- O Irã anunciou a reabertura do estreito de Ormuz, e o petróleo caiu 10,4%, cotado a US$ 89 por barril.
- O mercado mostrou apetite ao risco, com a possibilidade de os conflitos se aproximarem do fim.
- O estrategista Bruno Komura afirmou que a abertura para todas as embarcações pode dissipar a tensão e, se houver novas negociações neste fim de semana, os EUA podem encerrar o bloqueio.
- Mesmo com a recente queda, ele acredita que o petróleo não deve retornar ao patamar pré-guerra, devendo ficar acima de US$ 71 por barril.
- O dólar caiu 0,6%, cotado a R$ 4,9611, com expectativa de buscar R$ 4,80 no curto prazo.

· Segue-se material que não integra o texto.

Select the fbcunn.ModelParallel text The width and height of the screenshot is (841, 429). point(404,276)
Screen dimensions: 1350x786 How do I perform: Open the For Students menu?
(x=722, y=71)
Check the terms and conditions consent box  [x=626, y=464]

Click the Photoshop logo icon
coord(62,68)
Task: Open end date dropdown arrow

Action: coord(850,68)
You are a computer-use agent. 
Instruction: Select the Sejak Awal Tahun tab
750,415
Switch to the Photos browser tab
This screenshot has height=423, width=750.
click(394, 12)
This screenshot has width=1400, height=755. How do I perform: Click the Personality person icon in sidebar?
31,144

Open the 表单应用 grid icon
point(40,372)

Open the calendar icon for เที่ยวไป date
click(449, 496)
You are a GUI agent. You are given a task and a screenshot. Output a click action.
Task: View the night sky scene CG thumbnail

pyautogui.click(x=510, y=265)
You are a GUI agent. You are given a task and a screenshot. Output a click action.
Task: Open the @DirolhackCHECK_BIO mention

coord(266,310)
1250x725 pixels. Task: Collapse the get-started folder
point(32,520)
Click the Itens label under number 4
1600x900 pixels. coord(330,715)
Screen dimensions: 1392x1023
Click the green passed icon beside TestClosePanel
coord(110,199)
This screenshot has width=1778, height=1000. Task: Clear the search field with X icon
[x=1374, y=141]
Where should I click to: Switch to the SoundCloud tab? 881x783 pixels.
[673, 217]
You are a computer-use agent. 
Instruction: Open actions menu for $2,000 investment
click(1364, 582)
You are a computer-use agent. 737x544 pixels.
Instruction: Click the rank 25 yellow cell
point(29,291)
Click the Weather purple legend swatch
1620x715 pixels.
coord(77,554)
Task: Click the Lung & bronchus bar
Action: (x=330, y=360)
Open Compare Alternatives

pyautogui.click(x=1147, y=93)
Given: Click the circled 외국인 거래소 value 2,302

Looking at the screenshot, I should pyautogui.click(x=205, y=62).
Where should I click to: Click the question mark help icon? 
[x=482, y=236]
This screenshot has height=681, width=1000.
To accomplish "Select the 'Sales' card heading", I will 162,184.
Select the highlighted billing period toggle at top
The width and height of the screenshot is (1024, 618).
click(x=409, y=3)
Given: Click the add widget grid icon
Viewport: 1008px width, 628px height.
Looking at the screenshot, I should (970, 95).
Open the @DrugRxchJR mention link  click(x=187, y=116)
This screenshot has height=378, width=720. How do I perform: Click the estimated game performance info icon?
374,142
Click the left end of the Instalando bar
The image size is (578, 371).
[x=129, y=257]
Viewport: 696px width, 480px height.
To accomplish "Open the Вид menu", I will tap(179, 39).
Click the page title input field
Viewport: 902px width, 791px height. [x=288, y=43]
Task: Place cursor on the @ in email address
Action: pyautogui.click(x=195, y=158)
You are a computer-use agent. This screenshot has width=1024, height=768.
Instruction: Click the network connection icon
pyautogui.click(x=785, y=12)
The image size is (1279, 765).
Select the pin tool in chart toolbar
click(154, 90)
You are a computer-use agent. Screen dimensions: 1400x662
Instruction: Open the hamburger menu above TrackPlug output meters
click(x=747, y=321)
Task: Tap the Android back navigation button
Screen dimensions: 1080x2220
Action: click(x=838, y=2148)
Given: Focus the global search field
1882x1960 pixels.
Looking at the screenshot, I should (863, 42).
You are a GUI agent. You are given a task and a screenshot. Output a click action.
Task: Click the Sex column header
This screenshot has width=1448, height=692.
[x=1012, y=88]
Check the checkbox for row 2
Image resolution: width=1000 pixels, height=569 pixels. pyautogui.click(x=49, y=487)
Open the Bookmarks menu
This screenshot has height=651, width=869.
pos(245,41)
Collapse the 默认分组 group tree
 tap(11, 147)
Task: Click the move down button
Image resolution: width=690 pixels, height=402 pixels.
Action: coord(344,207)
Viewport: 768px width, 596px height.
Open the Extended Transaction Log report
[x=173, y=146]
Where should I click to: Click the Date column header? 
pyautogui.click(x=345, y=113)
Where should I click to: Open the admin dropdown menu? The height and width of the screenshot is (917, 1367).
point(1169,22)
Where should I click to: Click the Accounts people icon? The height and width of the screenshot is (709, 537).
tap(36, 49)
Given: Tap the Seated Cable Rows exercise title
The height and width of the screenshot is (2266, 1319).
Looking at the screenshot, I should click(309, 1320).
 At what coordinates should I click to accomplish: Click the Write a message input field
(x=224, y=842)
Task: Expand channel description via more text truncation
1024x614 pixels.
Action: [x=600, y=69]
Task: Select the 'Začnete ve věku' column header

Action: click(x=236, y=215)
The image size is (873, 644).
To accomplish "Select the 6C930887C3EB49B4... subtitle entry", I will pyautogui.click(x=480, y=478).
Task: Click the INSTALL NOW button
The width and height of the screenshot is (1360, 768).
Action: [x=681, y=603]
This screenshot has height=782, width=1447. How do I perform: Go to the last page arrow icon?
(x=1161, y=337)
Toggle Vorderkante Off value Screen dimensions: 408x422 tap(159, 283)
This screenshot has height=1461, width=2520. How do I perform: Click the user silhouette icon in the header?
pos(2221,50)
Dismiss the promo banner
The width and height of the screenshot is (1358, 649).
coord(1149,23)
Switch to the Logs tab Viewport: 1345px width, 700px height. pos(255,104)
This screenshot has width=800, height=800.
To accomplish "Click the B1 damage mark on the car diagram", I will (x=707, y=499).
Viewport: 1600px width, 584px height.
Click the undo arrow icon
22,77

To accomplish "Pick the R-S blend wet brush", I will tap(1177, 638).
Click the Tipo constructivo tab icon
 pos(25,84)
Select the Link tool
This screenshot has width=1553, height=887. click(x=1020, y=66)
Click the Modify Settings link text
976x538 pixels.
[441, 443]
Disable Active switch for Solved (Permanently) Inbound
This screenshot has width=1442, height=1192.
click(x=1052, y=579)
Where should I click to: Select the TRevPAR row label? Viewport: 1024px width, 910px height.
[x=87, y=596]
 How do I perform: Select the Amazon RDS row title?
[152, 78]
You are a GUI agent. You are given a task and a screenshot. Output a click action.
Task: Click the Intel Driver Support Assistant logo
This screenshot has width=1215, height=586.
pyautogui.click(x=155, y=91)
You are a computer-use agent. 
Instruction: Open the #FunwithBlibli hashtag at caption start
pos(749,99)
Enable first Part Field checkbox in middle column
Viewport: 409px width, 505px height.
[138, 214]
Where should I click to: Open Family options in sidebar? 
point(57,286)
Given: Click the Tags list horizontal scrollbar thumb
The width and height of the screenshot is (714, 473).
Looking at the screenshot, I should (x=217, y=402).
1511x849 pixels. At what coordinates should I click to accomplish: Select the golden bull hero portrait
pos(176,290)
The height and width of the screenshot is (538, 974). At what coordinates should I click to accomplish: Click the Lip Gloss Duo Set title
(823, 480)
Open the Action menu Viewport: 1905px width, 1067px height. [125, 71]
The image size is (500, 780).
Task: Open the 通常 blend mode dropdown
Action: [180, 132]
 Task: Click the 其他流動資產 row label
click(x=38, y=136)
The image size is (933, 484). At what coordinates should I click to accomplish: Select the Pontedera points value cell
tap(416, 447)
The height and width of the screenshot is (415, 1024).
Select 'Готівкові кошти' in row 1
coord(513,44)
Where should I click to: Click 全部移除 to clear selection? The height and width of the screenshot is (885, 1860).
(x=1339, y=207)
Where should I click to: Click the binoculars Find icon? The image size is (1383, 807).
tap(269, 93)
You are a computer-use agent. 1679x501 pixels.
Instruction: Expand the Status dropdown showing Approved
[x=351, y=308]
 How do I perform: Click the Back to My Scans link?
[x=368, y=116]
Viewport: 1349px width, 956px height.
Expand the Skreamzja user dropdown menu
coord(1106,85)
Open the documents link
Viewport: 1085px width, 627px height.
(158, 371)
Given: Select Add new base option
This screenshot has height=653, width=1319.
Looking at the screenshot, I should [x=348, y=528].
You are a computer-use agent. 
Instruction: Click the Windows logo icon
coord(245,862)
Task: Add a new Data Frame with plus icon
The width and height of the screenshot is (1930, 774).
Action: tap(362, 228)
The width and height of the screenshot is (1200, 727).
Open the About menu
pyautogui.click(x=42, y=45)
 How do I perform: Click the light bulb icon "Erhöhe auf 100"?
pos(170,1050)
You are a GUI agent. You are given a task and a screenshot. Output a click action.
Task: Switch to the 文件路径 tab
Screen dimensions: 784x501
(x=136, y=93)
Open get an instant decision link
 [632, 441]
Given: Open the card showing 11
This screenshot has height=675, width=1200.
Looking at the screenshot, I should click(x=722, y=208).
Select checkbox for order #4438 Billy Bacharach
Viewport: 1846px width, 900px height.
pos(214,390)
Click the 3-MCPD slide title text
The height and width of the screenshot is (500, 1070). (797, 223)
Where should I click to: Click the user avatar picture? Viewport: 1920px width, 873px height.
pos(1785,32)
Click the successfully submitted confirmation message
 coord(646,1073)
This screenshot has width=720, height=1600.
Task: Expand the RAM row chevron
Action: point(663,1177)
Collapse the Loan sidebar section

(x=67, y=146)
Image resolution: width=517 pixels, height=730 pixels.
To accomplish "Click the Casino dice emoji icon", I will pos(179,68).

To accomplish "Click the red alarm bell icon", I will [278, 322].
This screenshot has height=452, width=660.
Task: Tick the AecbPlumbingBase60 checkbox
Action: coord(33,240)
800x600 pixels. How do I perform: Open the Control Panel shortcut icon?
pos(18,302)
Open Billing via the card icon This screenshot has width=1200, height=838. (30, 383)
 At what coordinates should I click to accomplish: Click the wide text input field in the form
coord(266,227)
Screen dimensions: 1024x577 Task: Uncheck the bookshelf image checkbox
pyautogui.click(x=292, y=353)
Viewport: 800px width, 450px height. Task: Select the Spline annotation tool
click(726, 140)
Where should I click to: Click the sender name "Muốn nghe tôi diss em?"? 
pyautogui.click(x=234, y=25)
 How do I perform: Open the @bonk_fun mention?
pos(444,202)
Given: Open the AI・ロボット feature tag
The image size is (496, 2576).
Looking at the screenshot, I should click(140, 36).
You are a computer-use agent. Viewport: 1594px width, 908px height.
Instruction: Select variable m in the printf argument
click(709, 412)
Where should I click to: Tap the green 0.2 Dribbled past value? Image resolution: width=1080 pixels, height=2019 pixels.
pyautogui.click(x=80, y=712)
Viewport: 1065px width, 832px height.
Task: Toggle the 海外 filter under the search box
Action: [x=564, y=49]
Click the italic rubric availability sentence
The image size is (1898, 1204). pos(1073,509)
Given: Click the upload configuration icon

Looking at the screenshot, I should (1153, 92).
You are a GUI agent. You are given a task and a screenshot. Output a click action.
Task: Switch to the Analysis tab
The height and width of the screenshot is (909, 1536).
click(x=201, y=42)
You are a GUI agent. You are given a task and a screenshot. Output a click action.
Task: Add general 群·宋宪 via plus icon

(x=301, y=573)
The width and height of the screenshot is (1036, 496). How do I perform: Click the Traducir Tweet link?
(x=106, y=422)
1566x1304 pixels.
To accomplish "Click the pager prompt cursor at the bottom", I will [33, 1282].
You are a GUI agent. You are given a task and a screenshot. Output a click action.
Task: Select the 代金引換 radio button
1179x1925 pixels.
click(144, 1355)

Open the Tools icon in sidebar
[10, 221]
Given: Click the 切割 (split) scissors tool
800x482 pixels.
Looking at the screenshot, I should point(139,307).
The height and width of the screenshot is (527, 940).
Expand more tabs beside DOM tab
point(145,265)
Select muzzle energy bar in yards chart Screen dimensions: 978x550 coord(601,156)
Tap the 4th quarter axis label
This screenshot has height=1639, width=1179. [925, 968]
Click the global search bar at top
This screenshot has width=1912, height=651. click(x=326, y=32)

O Irã anunciou a reabertura do Estreito de Ormuz para embarcações comerciais, o que levou o petróleo a recuar 10,4%, para US$ 89 o barril. O movimento reflete um apetite ao risco no mercado e a percepção de que o conflito pode ter seu desfecho próximo.
Analistas destacam que a passagem pelo estreito, que fica entre o Golfo Pérsico e o Golfo de Omã, tende a reduzir tensões regionais caso o Irã mantenha a decisão. O mercado espera novas negociações neste fim de semana, com a possibilidade de interromper o bloqueio se houver progressos.
Bruno Komura, estrategista da S4 Consultoria, aponta que a abertura para todas as embarcações comerciais sugere dissipação da tensão e explicaria a queda expressiva no petróleo. Contudo, ele ressalta que o preço não deve retornar aos níveis pré-guerra, estimando estabilidade superior a US$ 71 por barril.
No mercado cambial, o dólar opera em baixa de 0,6%, situando-se a R$ 4,9611. A previsão de curto prazo é de desvalorização adicional, com referência a buscar a região de R$ 4,80.